Wintery Knight

…integrating Christian faith and knowledge in the public square

Obamacare: higher taxes, higher debt, higher unemployment and higher premiums

A few of the problems with Obamacare

Here are a few articles that I have been using lately to inform people about the problems with Obamacare

But I thought that the best defense is a good offense, and so without further ado, let me re-post something that defends American health care.

A defense of American health care

Story from the Hoover Institute at Stanford University.

The article compares American health care to health care in other places like Canada, the UK and Europe.

The full article. I almost never cite the full article, but this is a must read.

MEDICINE AND HEALTH:
Here’s a Second Opinion

By Scott W. Atlas

Ten reasons why America’s health care system is in better condition than you might suppose. By Scott W. Atlas.

Medical care in the United States is derided as miserable compared to health care systems in the rest of the developed world. Economists, government officials, insurers, and academics beat the drum for a far larger government role in health care. Much of the public assumes that their arguments are sound because the calls for change are so ubiquitous and the topic so complex. Before we turn to government as the solution, however, we should consider some unheralded facts about America’s health care system.

1. Americans have better survival rates than Europeans for common cancers.Breast cancer mortality is 52 percent higher in Germany than in the United States and 88 percent higher in the United Kingdom. Prostate cancer mortality is 604 percent higher in the United Kingdom and 457 percent higher in Norway. The mortality rate for colorectal cancer among British men and women is about 40 percent higher.

2. Americans have lower cancer mortality rates than Canadians.Breast cancer mortality in Canada is 9 percent higher than in the United States, prostate cancer is 184 percent higher, and colon cancer among men is about 10 percent higher.

3. Americans have better access to treatment for chronic diseases than patients in other developed countries.Some 56 percent of Americans who could benefit from statin drugs, which reduce cholesterol and protect against heart disease, are taking them. By comparison, of those patients who could benefit from these drugs, only 36 percent of the Dutch, 29 percent of the Swiss, 26 percent of Germans, 23 percent of Britons, and 17 percent of Italians receive them.

4. Americans have better access to preventive cancer screening than Canadians.Take the proportion of the appropriate-age population groups who have received recommended tests for breast, cervical, prostate, and colon cancer:

  • Nine out of ten middle-aged American women (89 percent) have had a mammogram, compared to fewer than three-fourths of Canadians (72 percent).
  • Nearly all American women (96 percent) have had a Pap smear, compared to fewer than 90 percent of Canadians.
  • More than half of American men (54 percent) have had a prostatespecific antigen (PSA) test, compared to fewer than one in six Canadians (16 percent).
  • Nearly one-third of Americans (30 percent) have had a colonoscopy, compared with fewer than one in twenty Canadians (5 percent).

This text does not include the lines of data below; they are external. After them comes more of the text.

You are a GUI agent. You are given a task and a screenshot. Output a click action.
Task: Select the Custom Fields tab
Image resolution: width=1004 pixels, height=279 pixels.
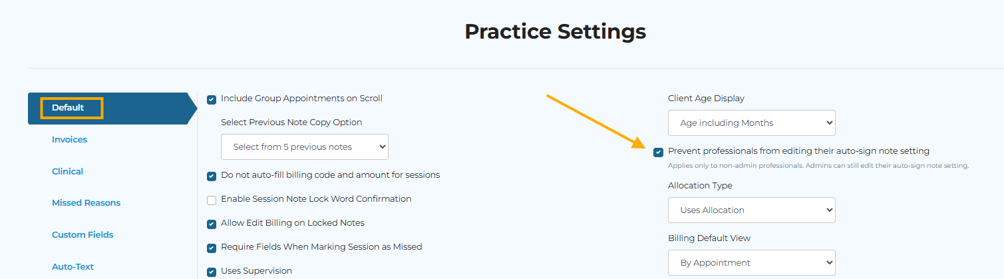tap(83, 234)
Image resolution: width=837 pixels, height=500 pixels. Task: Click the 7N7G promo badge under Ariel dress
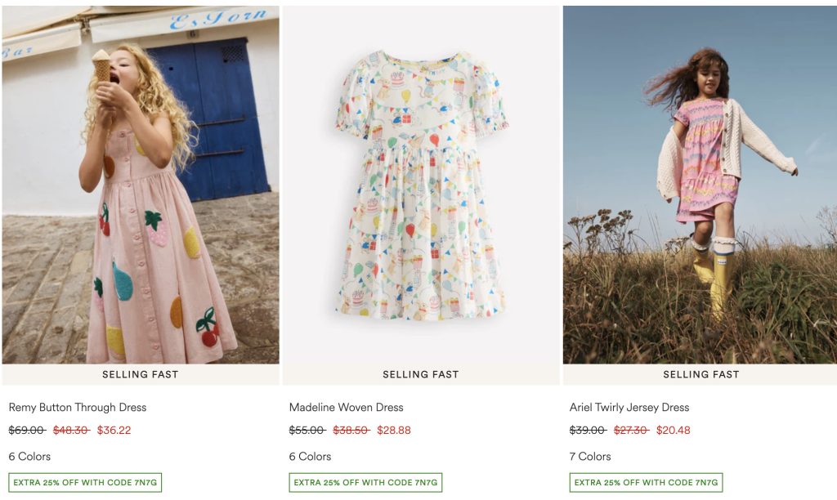click(x=646, y=483)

5. Lower-income Americans are in better health than comparable Canadians. Twice as many American seniors with below-median incomes self-report “excellent” health (11.7 percent) compared to Canadian seniors (5.8 percent). Conversely, white, young Canadian adults with below-median incomes are 20 percent more likely than lower-income Americans to describe their health as “fair or poor.”

6. Americans spend less time waiting for care than patients in Canada and the United Kingdom. Canadian and British patients wait about twice as long—sometimes more than a year—to see a specialist, have elective surgery such as hip replacements, or get radiation treatment for cancer. All told, 827,429 people are waiting for some type of procedure in Canada. In Britain, nearly 1.8 million people are waiting for a hospital admission or outpatient treatment.

7. People in countries with more government control of health care are highly dissatisfied and believe reform is needed. More than 70 percent of German, Canadian, Australian, New Zealand, and British adults say their health system needs either “fundamental change” or “complete rebuilding.”

8. Americans are more satisfied with the care they receive than Canadians. When asked about their own health care instead of the “health care system,” more than half of Americans (51.3 percent) are very satisfied with their health care services, compared with only 41.5 percent of Canadians; a lower proportion of Americans are dissatisfied (6.8 percent) than Canadians (8.5 percent).

9. Americans have better access to important new technologies such as medical imaging than do patients in Canada or Britain. An overwhelming majority of leading American physicians identify computerized tomography (CT) and magnetic resonance imaging (MRI) as the most important medical innovations for improving patient care during the previous decade—even as economists and policy makers unfamiliar with actual medical practice decry these techniques as wasteful. The United States has thirty-four CT scanners per million Americans, compared to twelve in Canada and eight in Britain. The United States has almost twenty-seven MRI machines per million people compared to about six per million in Canada and Britain.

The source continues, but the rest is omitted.